How many lines of the material below contain the string "lower"? Case counts. Give only the number.

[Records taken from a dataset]
+ + +
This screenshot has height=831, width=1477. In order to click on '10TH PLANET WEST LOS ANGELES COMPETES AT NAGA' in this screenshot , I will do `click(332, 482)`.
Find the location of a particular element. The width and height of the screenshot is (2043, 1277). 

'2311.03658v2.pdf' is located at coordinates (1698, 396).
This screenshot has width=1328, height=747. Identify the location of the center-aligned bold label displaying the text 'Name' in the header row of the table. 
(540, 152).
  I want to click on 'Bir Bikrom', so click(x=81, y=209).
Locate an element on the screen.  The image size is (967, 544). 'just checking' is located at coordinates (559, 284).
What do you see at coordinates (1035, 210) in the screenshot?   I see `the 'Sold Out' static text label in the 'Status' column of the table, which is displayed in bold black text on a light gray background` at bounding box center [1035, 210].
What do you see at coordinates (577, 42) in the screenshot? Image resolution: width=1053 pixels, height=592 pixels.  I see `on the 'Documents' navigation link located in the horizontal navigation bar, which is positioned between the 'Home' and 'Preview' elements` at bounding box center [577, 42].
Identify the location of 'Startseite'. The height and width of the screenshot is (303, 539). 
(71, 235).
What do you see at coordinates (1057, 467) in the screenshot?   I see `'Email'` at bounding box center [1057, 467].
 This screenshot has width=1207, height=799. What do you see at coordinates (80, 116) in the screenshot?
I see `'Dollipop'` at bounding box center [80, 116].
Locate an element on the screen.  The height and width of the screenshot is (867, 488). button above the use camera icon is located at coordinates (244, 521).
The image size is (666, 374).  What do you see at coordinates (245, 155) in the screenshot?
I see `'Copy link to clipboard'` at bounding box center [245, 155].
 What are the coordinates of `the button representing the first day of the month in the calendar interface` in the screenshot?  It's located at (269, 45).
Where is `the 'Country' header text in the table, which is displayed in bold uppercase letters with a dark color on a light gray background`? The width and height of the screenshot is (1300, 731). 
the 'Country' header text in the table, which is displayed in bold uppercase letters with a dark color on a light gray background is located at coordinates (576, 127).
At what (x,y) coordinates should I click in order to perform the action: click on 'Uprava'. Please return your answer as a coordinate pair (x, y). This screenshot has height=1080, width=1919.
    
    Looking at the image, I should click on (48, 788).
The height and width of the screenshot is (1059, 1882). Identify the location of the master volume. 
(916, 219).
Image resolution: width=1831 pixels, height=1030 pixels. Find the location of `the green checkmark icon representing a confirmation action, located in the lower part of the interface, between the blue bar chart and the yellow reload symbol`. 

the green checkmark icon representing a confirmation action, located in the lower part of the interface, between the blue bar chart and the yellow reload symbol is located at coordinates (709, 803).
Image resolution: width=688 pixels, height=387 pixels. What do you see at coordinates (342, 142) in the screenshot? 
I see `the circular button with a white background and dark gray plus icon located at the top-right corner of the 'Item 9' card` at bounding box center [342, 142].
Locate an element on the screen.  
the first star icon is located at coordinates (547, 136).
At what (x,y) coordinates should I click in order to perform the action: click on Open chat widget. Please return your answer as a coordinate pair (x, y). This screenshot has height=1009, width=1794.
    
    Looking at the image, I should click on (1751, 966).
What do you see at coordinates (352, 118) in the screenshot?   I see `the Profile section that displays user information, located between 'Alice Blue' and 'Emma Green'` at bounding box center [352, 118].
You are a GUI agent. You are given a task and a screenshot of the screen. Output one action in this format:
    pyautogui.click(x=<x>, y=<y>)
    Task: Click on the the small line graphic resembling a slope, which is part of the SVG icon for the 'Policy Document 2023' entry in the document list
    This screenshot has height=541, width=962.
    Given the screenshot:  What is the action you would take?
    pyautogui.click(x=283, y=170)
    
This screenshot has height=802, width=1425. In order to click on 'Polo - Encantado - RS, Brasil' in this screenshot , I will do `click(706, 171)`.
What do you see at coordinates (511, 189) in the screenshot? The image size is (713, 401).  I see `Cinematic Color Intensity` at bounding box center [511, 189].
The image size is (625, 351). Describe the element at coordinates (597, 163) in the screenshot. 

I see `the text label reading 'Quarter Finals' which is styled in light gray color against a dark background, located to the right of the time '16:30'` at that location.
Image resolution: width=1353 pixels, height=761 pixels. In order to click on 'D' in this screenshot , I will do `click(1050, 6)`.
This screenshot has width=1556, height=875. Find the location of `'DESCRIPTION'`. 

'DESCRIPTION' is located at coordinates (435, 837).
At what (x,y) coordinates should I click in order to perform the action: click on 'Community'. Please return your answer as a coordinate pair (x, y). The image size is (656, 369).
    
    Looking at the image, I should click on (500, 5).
+ + +
Problem solution: 2